- Opening Delimiter -

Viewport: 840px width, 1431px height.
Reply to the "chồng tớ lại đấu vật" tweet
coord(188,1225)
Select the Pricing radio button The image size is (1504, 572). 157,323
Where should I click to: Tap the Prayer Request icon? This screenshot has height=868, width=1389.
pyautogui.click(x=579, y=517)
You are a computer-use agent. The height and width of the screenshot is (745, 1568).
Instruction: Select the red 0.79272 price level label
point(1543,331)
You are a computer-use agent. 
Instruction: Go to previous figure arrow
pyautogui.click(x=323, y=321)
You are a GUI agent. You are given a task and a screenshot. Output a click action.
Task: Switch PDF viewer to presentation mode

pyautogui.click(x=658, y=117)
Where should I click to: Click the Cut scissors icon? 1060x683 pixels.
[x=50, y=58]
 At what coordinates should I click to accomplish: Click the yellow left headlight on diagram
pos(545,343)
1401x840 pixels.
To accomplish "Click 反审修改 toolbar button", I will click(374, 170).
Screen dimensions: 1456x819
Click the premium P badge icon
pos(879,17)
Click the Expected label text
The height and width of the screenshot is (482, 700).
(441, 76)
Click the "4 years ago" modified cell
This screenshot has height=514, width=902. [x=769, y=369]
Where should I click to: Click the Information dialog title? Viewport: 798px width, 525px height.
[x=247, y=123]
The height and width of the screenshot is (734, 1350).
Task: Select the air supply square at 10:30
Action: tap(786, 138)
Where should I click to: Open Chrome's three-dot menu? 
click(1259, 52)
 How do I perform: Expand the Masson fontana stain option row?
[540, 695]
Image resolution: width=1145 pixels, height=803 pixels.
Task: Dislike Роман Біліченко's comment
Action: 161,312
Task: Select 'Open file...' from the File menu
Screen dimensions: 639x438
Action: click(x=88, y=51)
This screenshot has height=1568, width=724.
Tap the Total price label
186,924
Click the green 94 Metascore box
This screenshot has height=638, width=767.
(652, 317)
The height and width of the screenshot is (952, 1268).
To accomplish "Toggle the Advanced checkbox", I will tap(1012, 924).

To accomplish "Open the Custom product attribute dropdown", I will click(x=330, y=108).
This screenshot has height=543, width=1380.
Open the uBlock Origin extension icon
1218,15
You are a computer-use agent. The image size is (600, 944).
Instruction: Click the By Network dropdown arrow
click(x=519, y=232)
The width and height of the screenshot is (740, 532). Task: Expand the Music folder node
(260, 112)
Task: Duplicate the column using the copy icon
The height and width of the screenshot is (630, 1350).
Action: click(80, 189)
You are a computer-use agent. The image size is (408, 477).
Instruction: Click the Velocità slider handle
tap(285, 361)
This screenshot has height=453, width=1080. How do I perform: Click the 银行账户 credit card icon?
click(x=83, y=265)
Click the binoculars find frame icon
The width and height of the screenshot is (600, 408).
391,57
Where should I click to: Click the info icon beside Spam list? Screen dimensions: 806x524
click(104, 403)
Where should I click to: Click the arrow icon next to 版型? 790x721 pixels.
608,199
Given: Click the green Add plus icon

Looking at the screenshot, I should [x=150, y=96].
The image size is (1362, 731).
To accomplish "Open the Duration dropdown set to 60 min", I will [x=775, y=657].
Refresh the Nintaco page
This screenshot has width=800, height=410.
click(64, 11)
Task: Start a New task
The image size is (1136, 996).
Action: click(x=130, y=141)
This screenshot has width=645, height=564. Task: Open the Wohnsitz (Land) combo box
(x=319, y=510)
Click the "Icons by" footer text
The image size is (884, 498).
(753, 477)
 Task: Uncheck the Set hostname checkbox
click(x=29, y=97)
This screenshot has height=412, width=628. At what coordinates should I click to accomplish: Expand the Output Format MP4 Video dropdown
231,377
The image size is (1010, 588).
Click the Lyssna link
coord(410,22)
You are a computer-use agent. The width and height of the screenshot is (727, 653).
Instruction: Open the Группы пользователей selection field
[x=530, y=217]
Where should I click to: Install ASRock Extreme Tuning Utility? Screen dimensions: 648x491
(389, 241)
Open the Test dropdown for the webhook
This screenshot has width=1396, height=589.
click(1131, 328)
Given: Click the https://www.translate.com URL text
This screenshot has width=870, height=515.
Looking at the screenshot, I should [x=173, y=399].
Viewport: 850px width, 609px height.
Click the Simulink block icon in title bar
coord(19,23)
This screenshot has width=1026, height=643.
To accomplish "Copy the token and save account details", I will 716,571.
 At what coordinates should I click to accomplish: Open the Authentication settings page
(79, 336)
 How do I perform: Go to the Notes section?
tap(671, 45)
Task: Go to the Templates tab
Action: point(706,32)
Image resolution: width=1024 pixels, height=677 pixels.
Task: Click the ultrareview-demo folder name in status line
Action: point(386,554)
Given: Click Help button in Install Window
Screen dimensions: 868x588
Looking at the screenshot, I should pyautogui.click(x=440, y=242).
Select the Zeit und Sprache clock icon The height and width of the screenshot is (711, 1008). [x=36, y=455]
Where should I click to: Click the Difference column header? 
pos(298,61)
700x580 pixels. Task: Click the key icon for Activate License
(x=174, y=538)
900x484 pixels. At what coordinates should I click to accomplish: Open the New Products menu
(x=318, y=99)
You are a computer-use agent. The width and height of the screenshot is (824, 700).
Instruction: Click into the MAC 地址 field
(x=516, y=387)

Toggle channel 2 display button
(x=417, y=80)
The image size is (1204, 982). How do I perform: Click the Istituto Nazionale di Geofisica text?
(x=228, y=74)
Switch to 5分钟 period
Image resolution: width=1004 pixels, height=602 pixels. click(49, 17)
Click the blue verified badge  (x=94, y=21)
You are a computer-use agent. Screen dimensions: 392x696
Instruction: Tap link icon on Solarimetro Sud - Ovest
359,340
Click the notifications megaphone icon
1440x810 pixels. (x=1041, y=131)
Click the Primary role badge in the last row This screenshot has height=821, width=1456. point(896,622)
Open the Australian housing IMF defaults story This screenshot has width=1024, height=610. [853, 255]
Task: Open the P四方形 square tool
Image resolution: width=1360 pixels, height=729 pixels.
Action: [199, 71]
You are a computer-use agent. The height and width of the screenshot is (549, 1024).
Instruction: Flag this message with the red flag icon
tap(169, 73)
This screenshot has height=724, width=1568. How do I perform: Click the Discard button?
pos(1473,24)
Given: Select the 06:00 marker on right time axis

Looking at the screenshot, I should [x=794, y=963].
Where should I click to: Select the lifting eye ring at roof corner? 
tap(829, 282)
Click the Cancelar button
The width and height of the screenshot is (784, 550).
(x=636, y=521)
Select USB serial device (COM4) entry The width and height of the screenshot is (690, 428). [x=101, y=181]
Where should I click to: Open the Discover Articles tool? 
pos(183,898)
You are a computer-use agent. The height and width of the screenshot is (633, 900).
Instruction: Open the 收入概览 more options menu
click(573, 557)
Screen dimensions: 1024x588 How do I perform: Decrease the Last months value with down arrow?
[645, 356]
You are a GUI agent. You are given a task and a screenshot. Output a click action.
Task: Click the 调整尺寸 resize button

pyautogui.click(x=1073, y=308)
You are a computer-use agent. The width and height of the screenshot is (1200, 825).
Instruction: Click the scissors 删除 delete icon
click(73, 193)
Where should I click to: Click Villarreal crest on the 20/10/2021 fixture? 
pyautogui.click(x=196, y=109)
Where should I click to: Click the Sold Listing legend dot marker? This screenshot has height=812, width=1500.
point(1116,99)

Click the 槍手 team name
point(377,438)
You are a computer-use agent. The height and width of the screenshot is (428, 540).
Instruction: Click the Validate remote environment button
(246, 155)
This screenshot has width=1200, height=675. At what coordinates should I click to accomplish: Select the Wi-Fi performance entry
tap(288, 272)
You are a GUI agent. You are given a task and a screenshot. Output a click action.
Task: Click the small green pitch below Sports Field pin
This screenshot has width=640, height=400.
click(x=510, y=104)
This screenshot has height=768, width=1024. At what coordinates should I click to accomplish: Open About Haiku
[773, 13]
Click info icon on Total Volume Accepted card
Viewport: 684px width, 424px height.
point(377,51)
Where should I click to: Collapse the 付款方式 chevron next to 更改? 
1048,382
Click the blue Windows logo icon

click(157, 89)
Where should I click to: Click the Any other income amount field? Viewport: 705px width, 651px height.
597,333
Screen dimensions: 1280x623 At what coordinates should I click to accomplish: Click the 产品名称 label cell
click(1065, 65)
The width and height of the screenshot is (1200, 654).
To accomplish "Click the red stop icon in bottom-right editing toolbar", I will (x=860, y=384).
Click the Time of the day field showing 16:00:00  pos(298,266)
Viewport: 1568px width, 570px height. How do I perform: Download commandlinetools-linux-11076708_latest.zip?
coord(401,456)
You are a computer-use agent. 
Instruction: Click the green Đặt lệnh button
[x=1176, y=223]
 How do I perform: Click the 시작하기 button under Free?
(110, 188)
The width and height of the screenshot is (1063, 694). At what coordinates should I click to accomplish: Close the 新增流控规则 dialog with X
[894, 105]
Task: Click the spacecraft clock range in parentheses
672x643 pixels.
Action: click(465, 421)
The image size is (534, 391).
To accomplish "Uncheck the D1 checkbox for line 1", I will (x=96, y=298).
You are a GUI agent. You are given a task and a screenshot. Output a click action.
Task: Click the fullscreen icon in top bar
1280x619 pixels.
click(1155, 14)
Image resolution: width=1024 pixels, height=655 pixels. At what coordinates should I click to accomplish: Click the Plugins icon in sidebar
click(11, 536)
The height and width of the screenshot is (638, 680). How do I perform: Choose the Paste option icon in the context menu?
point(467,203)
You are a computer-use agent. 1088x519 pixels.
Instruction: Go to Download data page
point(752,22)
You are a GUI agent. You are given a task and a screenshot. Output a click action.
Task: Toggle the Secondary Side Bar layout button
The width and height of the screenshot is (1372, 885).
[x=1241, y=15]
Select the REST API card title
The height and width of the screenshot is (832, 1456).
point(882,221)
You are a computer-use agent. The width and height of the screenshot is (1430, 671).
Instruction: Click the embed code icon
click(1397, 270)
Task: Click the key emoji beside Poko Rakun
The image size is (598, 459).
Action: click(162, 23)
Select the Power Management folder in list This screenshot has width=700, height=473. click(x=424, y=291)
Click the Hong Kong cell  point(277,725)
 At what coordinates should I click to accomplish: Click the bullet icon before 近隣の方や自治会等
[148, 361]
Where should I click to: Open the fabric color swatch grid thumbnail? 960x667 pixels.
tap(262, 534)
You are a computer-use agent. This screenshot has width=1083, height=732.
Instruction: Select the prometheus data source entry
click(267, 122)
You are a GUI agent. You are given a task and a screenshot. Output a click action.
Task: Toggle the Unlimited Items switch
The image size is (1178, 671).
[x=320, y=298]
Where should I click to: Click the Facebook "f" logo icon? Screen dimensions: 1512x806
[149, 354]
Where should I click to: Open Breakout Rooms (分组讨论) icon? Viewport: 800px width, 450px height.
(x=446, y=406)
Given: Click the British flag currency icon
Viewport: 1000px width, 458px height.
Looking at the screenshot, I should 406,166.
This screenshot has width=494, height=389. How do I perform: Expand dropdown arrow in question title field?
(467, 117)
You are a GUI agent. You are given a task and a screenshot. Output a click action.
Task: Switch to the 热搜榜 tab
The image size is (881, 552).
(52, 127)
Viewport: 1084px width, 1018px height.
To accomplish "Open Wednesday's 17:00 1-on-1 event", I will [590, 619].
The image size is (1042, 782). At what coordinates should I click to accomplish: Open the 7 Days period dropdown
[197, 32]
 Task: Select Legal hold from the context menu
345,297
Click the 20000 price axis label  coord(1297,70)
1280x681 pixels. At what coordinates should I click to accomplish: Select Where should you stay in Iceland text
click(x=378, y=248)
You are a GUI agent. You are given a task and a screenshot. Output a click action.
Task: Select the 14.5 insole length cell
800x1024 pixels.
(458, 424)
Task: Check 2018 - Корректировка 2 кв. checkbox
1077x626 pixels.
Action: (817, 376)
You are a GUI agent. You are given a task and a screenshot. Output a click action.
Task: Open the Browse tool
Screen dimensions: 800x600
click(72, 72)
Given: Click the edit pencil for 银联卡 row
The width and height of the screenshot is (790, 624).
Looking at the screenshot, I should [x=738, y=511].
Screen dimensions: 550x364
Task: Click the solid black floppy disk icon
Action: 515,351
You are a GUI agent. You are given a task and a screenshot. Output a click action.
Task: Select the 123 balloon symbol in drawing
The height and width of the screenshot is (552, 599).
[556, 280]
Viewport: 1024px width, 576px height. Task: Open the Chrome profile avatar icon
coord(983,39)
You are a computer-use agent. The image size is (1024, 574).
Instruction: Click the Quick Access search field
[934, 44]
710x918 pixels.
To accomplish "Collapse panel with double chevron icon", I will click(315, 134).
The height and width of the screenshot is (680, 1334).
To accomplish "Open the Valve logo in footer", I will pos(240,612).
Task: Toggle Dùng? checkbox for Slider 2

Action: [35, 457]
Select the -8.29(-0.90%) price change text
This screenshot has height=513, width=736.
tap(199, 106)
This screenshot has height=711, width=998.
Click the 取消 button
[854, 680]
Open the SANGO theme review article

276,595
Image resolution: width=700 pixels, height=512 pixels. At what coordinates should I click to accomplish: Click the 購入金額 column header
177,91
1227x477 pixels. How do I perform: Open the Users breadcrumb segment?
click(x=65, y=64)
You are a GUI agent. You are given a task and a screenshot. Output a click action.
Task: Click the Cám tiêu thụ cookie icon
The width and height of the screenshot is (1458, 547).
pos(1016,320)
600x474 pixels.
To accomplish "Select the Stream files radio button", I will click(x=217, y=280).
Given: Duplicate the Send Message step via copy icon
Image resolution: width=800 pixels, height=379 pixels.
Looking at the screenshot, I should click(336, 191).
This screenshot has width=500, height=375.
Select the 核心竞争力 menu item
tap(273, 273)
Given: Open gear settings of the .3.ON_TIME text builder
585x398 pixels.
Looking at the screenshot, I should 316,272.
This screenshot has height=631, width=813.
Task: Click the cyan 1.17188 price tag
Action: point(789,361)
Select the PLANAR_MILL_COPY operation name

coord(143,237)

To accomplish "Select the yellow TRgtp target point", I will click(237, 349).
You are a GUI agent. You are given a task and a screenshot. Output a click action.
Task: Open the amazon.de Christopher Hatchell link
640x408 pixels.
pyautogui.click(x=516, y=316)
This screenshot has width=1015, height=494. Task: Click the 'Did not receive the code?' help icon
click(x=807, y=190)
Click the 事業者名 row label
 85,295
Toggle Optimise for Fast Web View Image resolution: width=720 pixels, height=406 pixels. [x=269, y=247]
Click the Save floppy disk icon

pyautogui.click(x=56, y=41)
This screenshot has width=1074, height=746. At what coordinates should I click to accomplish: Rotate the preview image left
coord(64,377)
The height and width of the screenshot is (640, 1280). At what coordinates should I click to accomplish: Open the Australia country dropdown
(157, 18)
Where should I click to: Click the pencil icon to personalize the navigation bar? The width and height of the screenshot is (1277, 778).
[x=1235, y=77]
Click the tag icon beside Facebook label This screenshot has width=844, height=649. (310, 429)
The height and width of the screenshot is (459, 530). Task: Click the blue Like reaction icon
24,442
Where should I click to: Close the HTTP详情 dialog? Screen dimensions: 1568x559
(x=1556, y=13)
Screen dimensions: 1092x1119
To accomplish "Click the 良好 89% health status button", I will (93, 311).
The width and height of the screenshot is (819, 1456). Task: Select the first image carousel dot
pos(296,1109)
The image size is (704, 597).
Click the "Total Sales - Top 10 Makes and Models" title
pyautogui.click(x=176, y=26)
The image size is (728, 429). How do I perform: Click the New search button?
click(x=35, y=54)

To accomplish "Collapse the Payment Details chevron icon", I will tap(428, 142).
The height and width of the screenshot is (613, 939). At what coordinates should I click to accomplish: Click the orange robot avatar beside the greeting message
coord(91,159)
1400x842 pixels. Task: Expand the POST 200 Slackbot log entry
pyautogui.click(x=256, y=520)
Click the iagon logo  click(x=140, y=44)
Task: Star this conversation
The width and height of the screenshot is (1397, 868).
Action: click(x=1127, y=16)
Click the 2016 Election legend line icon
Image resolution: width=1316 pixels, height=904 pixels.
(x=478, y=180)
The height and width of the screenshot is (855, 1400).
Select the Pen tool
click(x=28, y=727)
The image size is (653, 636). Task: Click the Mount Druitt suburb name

- Closing Delimiter -

Copy each line of the material where "radio" is found.

Select the Pricing radio button The image size is (1504, 572). 157,323
To accomplish "Select the Stream files radio button", I will click(x=217, y=280).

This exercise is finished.